§ **Written instruction**: Render everything from the start of the records down to the line containing "coord(315,65)" as a two-column CSV with the columns request and location: one row per request, its text under request and its answer under location, each in a single quoted field with line breaks turned into spaces. Leave the pictures out.

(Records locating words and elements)
________________________

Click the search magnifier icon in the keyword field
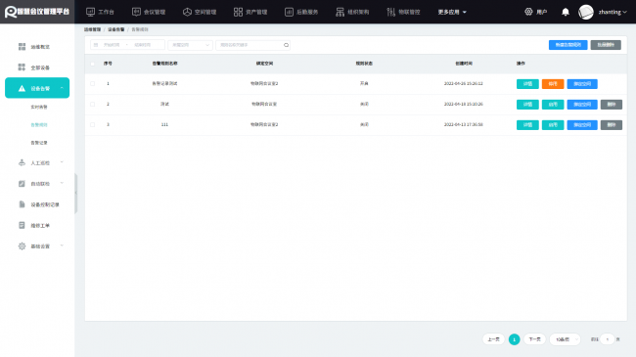 [x=286, y=45]
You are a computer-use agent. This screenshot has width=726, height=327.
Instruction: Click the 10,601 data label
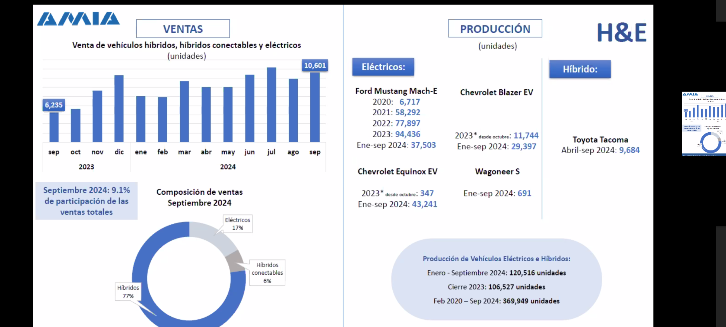coord(315,65)
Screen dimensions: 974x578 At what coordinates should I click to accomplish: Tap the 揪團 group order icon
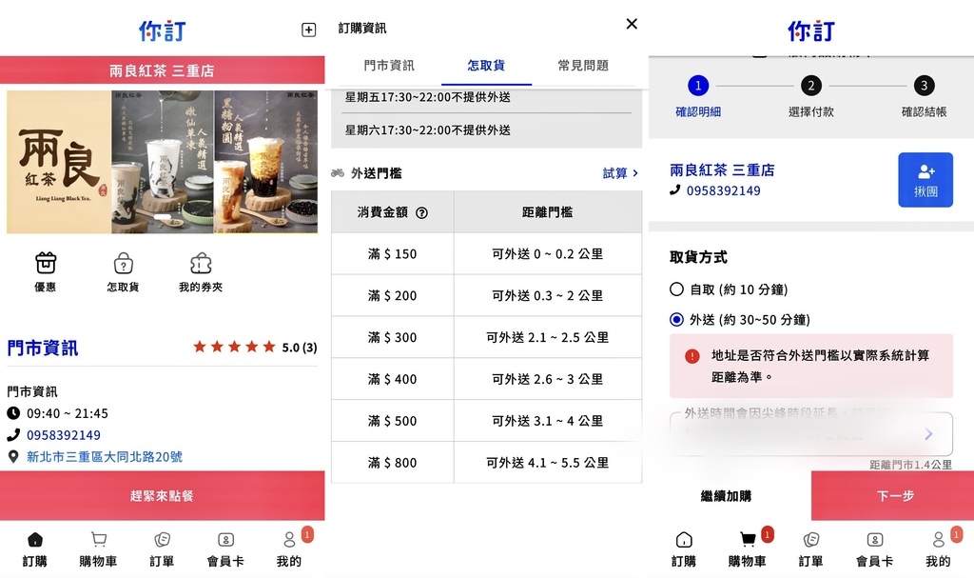[x=925, y=179]
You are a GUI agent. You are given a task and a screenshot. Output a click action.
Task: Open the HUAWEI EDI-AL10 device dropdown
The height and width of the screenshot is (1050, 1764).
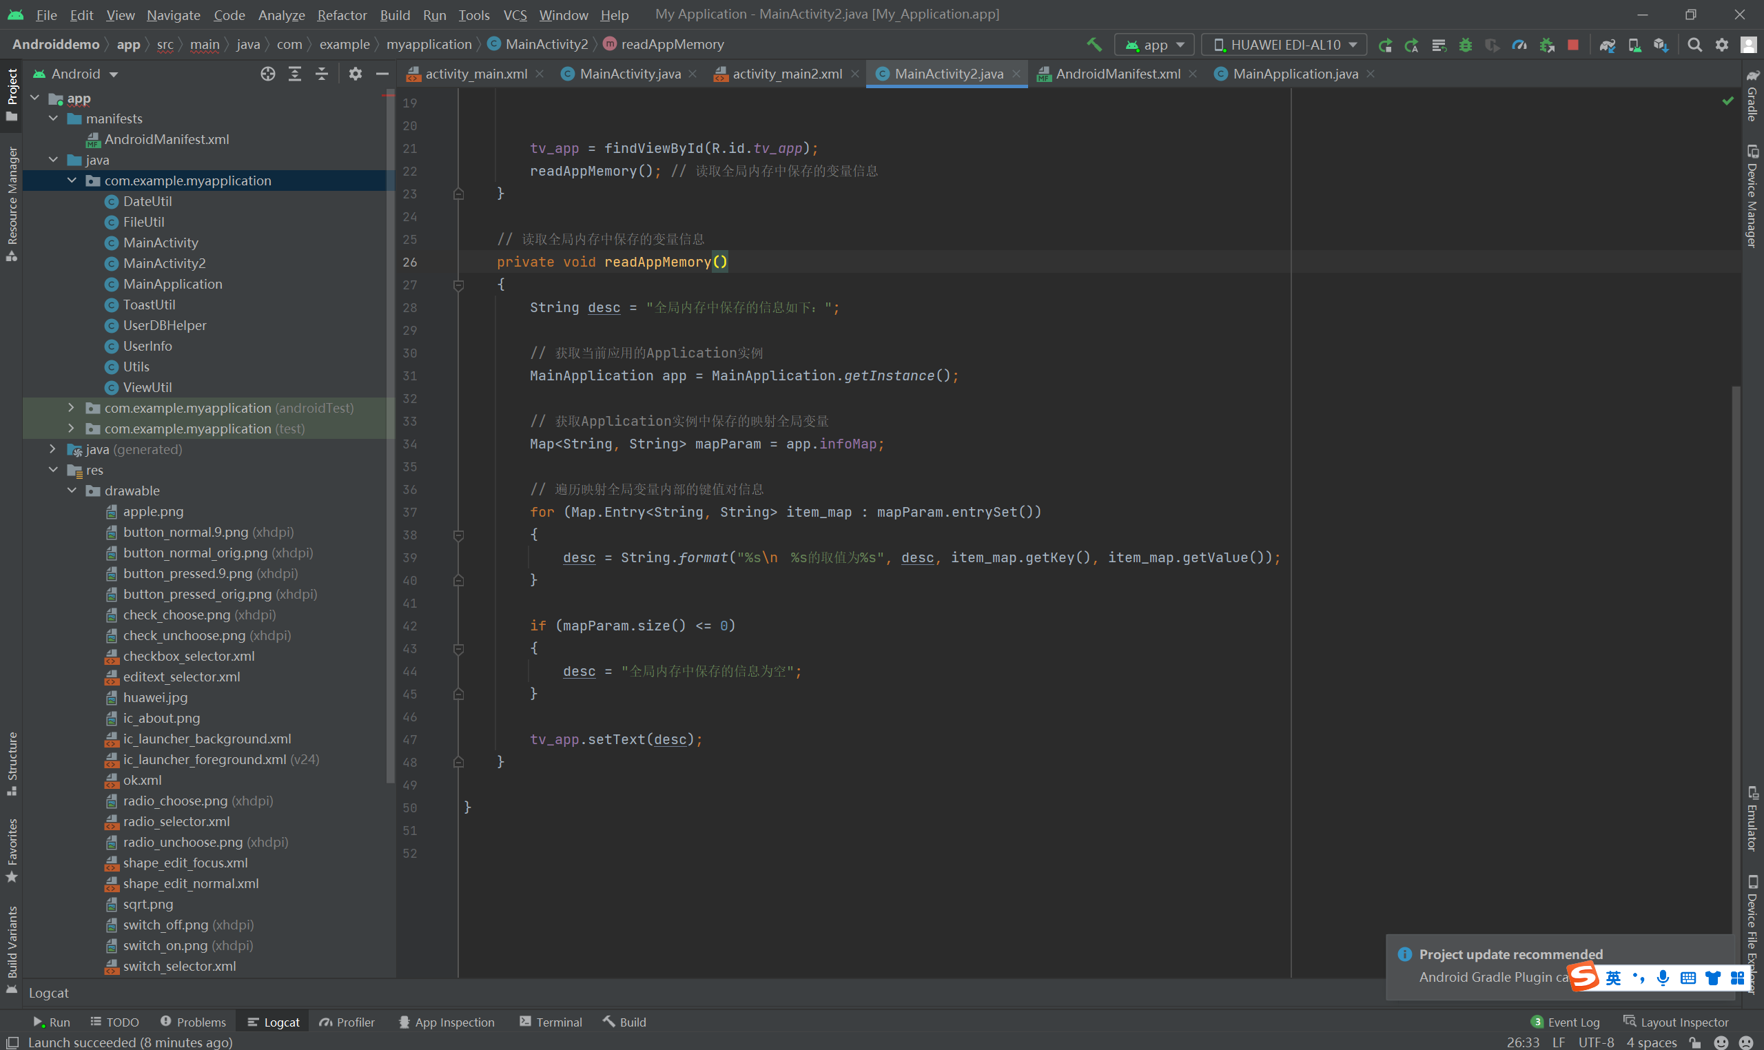click(1284, 45)

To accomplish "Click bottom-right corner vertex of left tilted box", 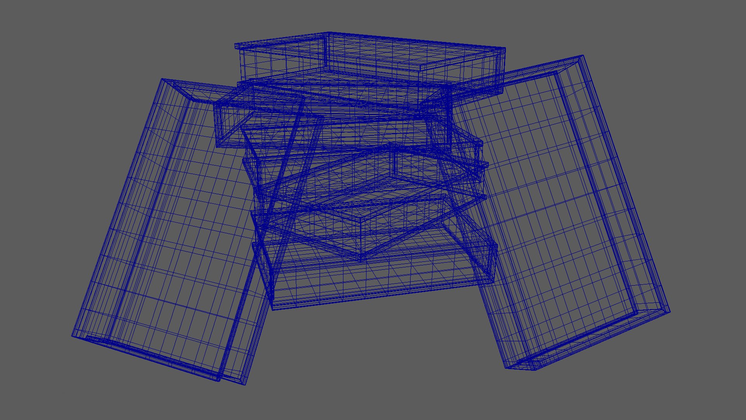I will point(245,385).
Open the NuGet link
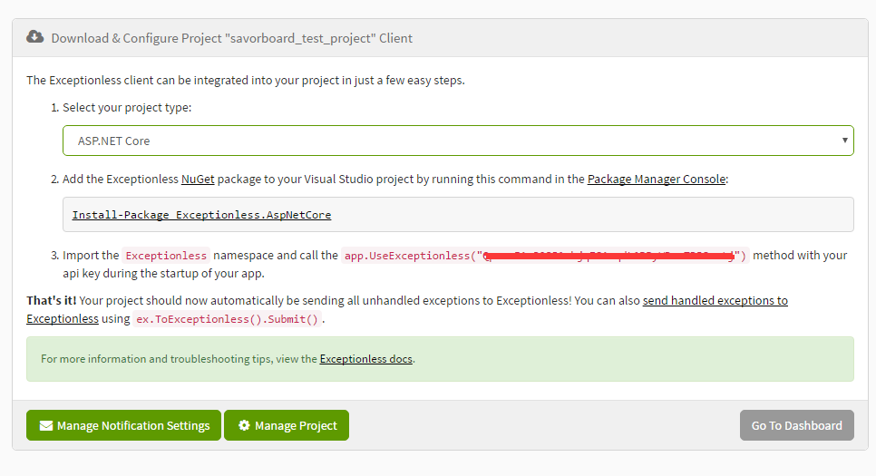Image resolution: width=876 pixels, height=476 pixels. (x=198, y=179)
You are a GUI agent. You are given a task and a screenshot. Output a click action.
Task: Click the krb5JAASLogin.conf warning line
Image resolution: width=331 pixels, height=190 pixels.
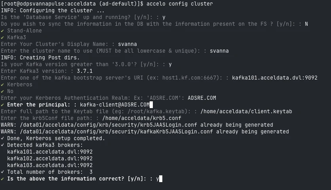click(137, 125)
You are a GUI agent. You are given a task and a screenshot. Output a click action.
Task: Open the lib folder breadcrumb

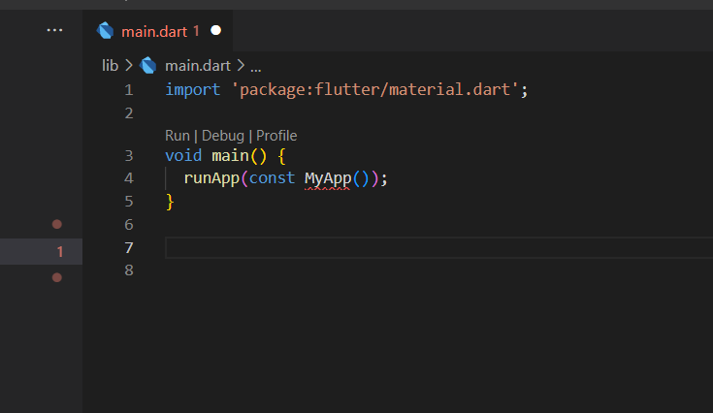click(x=110, y=66)
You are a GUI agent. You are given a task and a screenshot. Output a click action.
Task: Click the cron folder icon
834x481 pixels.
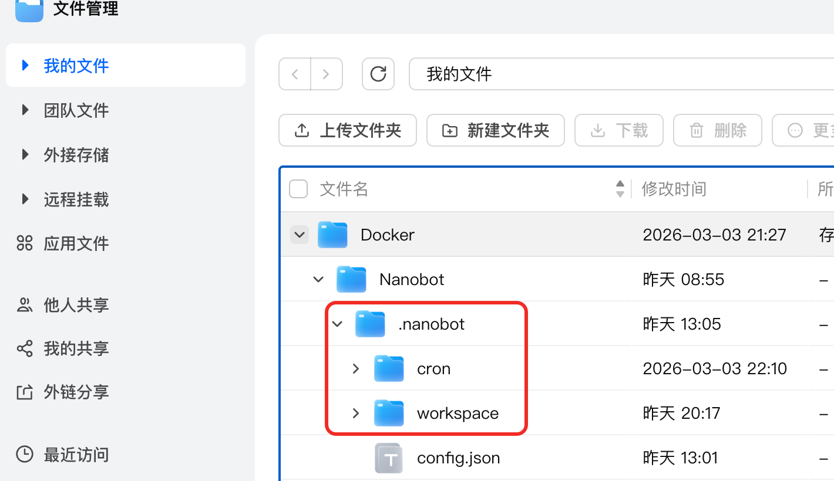389,368
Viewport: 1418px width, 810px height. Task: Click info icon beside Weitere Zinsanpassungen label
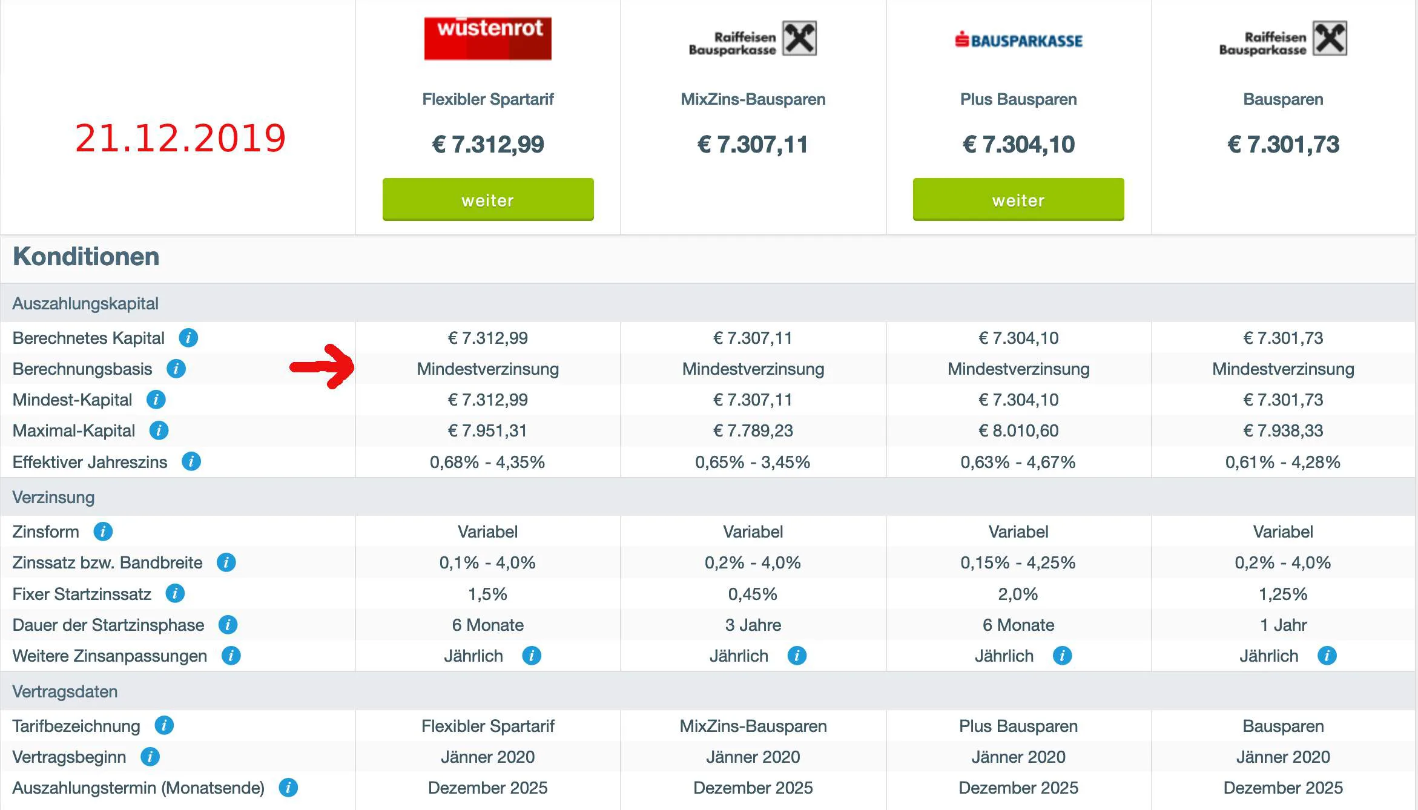pyautogui.click(x=231, y=656)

________________________

§ **Worked answer**:
request,location
"Click the search magnifier icon in the keyword field","[x=286, y=45]"
"You are a computer-use agent. This screenshot has width=726, height=327. Instruction: Click the 10,601 data label","coord(315,65)"